The government could save millions of pounds each year if it helped refugees for longer when they arrived in the UK, new research has suggested.
Currently, after claiming asylum people receive financial help until four weeks after being granted refugee status.
But a report from the British Red Cross and the London School of Economics said doubling that time to eight weeks could save public money in the long run.
The government said the UK had "a proud record" of helping vulnerable people.
After arriving in the UK and submitting a claim for asylum with the Home Office, a person is initially entitled to just under £40 a week from the government and access to accommodation.
After being granted refugee status, they then have four weeks to find a home and employment or apply for mainstream benefits.
But many new arrivals end up destitute, the new report said.
The British Red Cross suggested that if financial support was extended to eight weeks, these refugees would be able to establish themselves and not end up looking to the state for so much help.
Their report said it could benefit the economy by £7m a year, because it would ease pressure on public services like the NHS and local authorities.
In response, the Home Office said: "The UK has a proud record of providing protection to vulnerable individuals and helping them to rebuild their lives here.

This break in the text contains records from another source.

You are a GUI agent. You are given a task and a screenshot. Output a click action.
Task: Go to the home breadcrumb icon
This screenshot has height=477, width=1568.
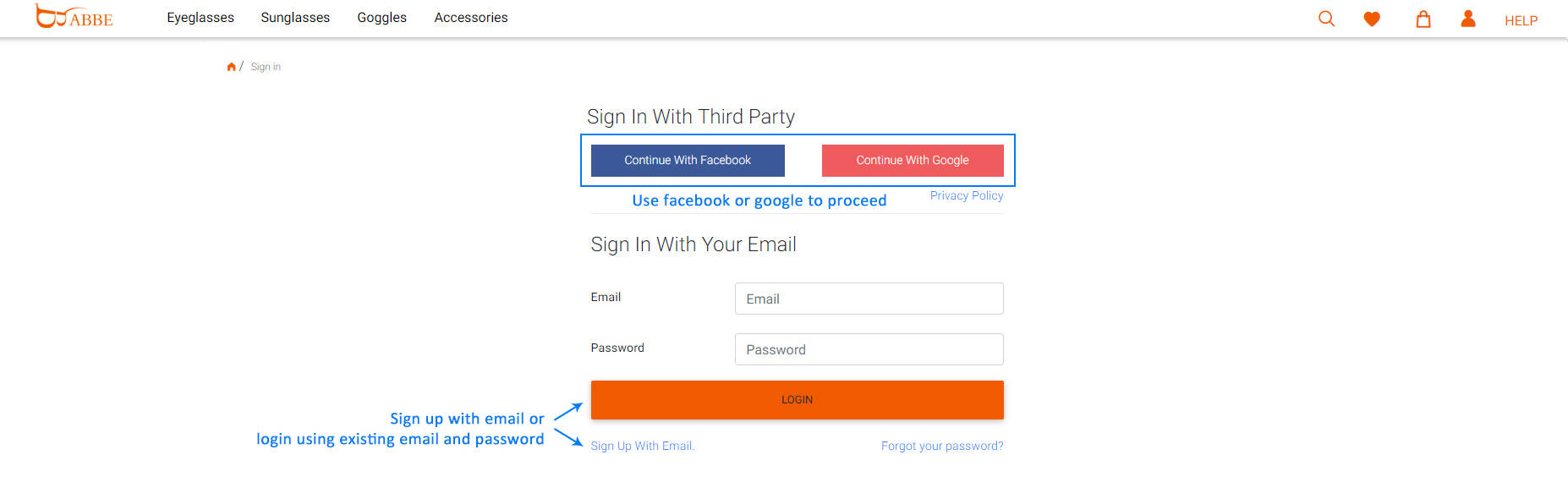(x=231, y=67)
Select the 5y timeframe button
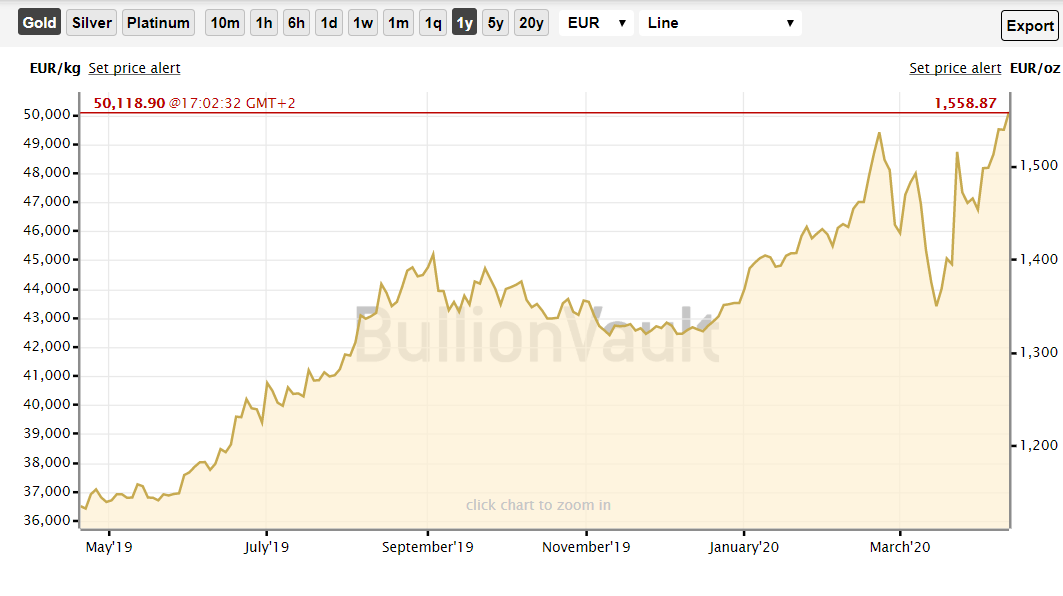1063x596 pixels. pyautogui.click(x=494, y=22)
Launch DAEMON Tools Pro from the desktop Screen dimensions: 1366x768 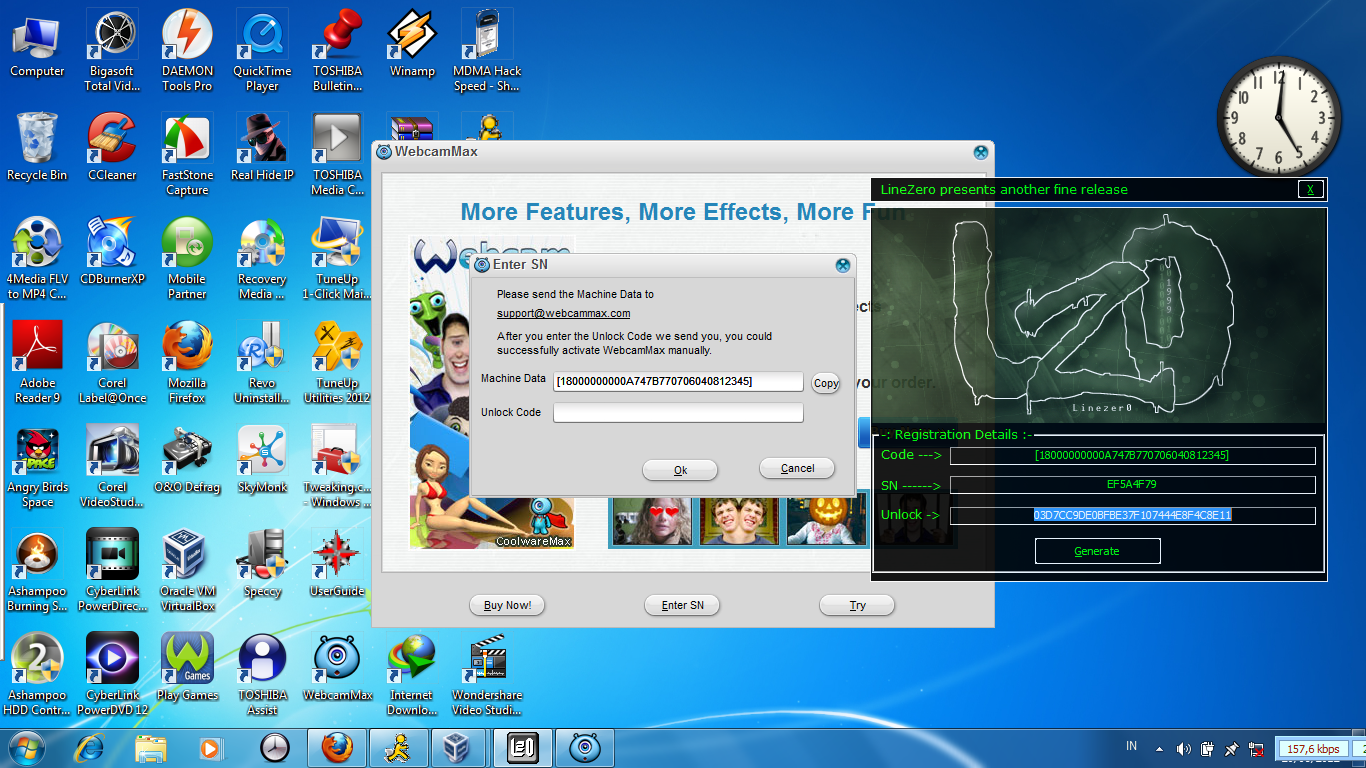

"The government is committed to ensuring vulnerable refugees get the support they need to find work, get assistance from their local authority to find housing or apply for mainstream benefits."
The UK grants "refugee status" to those who are unable to live in their own country for fear of persecution because of race, religion, nationality, political opinion or other factors such as sexual orientation.
A successful application usually allows someone leave to remain for five years with the opportunity after that to apply for indefinite leave to remain.
Over the past five years, more than 17,000 refugees who fled the Syrian war have settled in Britain.
Another 3,000 refugees are expected to arrive by the end of 2020 under the government's Vulnerable Persons Resettlement Scheme (VPRS).
Last month, a watchdog found that some refugees seeking medical help were struggling to access interpreters.